「SGIの日」記念提言 (9)

“不戦の潮流”を民衆の手で!



最後に、「東アジア共同体」の構築に向けて、二つの提案をしておきたい。

 第1は、「東アジア環境開発機構」の創設であります。

 2005年12月のマレーシアでの初開催に続いて、今年1月にフィリピンで第2回の「東アジアサミット」が開催されました。

 このサミットと、これに先立ち行われた「ASEAN東南アジア諸国連合)+3(日中韓)」の首脳会議を通じて、地域間対話による信頼醸成と関係強化が進みつつあります。

 しかし課題も山積し、東アジアにおける共同体の建設のような地域統合の実現には、まだまだ遠い道のりを要することも事実です。

 そこで私は、まず特定の分野でパイロットモデルとなる協力体制を構築することが、将来の地域共同体の姿を浮かび上がらせ、地域の国々のモチベーション(動機)を維持する上でも欠かせないのではないかと考えます。

 具体的には、緊急を要する課題である環境・エネルギー分野に特化した地域機関の設置が望ましいのではないでしょうか。

 2002年以来、毎年の「ASEAN+3環境大臣会合」の開催等を通じて、本格的な地域協力を要請する声は高まっています。
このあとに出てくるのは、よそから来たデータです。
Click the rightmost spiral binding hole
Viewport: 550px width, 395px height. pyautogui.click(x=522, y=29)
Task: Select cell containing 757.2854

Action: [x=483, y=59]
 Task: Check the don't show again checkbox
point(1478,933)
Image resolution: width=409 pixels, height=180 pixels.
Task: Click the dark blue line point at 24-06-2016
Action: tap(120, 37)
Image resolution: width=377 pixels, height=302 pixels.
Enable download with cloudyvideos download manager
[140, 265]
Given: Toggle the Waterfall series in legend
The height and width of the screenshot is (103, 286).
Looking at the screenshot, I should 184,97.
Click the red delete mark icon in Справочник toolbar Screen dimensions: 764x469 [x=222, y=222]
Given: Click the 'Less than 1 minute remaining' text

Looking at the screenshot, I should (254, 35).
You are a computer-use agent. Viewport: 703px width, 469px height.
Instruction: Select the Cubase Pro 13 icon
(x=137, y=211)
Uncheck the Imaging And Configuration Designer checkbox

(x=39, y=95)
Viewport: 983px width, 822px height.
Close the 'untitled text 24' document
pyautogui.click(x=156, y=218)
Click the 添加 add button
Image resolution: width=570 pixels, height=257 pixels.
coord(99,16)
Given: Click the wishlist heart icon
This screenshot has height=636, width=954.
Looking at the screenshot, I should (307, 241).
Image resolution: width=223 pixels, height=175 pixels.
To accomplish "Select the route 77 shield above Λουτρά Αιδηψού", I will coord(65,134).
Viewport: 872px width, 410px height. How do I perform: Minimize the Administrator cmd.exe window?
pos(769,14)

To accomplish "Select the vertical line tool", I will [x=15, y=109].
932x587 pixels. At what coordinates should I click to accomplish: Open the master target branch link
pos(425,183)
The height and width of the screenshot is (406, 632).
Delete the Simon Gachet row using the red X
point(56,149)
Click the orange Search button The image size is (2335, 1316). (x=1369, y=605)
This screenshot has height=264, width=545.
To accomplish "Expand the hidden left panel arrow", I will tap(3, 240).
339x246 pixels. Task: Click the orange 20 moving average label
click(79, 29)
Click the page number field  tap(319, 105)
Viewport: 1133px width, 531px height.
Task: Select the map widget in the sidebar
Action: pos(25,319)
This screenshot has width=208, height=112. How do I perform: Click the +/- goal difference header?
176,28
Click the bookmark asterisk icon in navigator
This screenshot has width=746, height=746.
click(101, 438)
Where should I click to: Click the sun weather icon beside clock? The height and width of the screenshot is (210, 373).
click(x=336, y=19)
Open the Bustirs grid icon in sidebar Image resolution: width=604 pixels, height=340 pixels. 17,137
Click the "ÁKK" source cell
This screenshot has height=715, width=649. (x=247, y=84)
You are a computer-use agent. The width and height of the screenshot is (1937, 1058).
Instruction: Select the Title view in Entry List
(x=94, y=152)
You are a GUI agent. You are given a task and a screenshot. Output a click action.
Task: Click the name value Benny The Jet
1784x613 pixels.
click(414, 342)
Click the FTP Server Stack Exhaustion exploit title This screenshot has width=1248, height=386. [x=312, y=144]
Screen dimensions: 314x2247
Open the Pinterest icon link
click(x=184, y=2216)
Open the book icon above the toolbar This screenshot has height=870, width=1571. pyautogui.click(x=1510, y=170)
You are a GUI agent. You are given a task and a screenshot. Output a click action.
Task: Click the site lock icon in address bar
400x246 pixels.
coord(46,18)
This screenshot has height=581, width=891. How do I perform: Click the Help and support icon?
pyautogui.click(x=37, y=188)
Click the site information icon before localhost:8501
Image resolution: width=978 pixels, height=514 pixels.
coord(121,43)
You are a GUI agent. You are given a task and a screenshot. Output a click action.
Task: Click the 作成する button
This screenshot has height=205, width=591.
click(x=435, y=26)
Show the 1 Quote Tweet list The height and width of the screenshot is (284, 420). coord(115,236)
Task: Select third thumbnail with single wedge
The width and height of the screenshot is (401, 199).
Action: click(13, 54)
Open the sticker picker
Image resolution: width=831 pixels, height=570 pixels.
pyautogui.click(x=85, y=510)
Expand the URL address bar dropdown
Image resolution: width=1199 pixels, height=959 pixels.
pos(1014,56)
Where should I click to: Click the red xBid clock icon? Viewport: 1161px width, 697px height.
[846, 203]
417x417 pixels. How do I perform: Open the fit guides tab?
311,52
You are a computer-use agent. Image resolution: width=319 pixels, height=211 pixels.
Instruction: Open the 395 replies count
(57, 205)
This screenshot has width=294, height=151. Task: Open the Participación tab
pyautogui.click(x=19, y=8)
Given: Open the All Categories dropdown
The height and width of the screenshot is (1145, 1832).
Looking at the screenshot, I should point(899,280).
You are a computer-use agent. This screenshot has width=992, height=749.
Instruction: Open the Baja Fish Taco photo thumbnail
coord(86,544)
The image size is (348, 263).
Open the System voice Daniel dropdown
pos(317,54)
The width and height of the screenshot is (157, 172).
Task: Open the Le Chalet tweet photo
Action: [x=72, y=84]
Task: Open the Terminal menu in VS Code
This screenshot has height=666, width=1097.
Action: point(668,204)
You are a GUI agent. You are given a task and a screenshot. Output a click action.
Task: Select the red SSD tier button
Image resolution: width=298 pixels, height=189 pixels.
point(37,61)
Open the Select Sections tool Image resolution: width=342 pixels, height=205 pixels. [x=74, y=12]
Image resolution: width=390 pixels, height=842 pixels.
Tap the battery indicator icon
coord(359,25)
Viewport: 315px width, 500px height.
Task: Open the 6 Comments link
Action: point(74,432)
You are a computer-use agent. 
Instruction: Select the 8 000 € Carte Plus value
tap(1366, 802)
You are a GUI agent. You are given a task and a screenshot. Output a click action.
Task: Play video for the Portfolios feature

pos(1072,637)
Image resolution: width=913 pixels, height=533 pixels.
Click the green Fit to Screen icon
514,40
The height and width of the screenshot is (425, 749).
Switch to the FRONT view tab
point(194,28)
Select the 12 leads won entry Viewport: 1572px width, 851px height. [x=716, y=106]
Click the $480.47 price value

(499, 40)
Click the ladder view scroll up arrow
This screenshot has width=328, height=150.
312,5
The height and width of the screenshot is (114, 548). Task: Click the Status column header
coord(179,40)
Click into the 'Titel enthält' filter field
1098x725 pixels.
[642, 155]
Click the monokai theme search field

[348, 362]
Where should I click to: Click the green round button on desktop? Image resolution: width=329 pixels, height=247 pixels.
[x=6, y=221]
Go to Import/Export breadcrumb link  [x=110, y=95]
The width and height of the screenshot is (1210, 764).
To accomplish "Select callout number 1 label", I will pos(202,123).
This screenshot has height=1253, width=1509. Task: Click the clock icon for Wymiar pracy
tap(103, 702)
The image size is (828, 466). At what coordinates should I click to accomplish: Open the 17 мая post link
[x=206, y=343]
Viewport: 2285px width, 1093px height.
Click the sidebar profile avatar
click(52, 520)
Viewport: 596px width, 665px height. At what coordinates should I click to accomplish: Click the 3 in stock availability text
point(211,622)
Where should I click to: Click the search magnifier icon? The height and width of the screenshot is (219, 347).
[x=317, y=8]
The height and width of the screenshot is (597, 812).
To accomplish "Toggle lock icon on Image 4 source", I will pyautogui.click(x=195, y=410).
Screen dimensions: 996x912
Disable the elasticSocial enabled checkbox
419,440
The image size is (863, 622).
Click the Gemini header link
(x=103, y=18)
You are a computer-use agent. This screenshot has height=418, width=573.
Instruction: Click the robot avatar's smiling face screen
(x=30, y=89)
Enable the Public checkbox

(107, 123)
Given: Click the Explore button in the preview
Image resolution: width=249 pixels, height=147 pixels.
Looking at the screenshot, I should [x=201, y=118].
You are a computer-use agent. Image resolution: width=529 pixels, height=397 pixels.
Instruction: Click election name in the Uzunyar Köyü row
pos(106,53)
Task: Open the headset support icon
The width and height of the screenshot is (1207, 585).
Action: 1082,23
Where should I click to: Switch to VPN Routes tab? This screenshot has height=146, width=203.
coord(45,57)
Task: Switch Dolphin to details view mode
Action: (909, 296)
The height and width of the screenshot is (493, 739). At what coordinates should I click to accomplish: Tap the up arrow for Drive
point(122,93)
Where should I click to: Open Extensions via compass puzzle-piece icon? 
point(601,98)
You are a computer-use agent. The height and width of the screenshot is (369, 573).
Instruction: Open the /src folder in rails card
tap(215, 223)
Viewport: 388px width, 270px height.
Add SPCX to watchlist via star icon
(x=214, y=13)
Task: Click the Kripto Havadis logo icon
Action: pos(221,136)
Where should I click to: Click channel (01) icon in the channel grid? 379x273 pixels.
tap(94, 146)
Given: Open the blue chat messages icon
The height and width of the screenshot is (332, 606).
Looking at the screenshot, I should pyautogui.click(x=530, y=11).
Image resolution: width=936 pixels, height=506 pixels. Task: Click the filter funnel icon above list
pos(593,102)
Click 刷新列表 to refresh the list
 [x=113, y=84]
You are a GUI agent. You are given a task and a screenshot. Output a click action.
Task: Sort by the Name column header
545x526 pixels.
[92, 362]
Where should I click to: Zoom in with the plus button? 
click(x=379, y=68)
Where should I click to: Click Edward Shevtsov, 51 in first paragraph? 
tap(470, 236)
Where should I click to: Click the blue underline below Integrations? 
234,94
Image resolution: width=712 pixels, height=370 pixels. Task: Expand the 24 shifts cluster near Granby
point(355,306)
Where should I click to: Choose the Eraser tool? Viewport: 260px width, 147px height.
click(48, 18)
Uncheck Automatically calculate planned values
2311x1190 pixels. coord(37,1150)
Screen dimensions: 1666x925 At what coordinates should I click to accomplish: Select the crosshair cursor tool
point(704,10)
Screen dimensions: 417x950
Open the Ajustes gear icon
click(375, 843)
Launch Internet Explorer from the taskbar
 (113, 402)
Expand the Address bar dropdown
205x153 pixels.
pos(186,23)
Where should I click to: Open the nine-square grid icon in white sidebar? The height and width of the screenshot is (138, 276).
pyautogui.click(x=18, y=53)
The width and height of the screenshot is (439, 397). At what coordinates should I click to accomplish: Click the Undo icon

酸性雨など各分野でこれまで形成されてきた地域的取り組みを「東アジア環境開発機構」の下に一元化し、総合的かつ効果的な対策の推進を目指すことが肝要だと思うのです。

 将来の共同体建設担う人材の育成を

 第2は、「東アジア平和大学院」の設置です。

 ヨーロッパにあって、各分野で統合の牽引力となって活躍している人々を育てる中心拠点となってきたのが、戦後まもなく創設された「欧州大学院大学」でした。

 そこでは半世紀以上にわたり、国家の狭い枠を超えてEUを担う“欧州人”を育てる教育が続けられてきました。東アジアにおいても、将来の共同体建設を見据えて、今の時期から人材づくりのための教育機関を設置しておくべきではないでしょうか。

 そして開設の暁には、カリキュラムを地域的な内容に限定するのではなく、日本に本部がある国連大学などとも連携しながら、国連を軸にしたグローバル・ガバナンス(地球社会の運営)を実現させるための方途について探究していくべきだと考えます。

 以上、日中関係などを中心に、アジアに永続的な平和を確立していくための提案を行わせていただきました。

 アジアに限らず、21世紀の地球平和を展望する時、常に念頭に置くべきは、不戦の潮流を生み出す“目覚めた民衆の連帯”をいかに築き上げていくかという点であります。

 昨年8月、私は国連のアンワルル・チョウドリ事務次長とお会いしました。席上、事務次長が語った「民衆が立ち上がってこそ、この世界を、よりよき人間の世界へと変革していける」との言葉は、私の年来の信念と深く共鳴するものでした。

 SGIが世界190カ国・地域で広げている「人間主義」の運動の眼目は、民衆自身の力で、地球上から悲惨の二字をなくし、すべての人々の平和と幸福を勝ち取ることにあるからです。

 今後も、その誇りと確信を胸に、世界の志を同じくする人々とスクラムを組みながら、21世紀の世界に「平和の文化」を広げ、対話による相互理解で人間の尊厳をともに輝かせていく「対話の文明」の建設に向け、挑戦を重ねていく所存であります。



語句の解説

 注4 大量破壊兵器委員会

 ダナパラ国連事務次長(当時)の提案を受け、スウェーデン政府が支援し、2003年12月にブリクス委員長の下、結成された独立委員会。アメリカのペリー元国防長官をはじめ、世界の軍縮・不拡散問題の専門家14人で構成される。昨年3月まで10回にわたって会議を行い、昨年6月、成果を報告書「恐怖の兵器」にまとめ発表した。

 注5 第6条フォーラム

 NPT再検討会議の決裂という事態を受け、国際NGO「中堅国家構想」のダグラス・ロウチ議長が、核廃絶への道を探る試みとして2005年8月に提唱した構想。第1回のフォーラムは同年10月、28カ国の政府代表が参加して国連本部で開催。昨年9月にはカナダで第3回のフォーラムが行われた。

 注6 コントロール・アームズ

 オックスファム・インターナショナルアムネスティ・インターナショナル、国際小型武器行動ネットワークを中心に進められてきた通常兵器の国際移転の規制を求める運動。世界150カ国以上の100万人を超える人々の賛同を得る中、日本を含む116カ国が決議を共同提案。先月、国連総会において圧倒的多数で決議が採択された。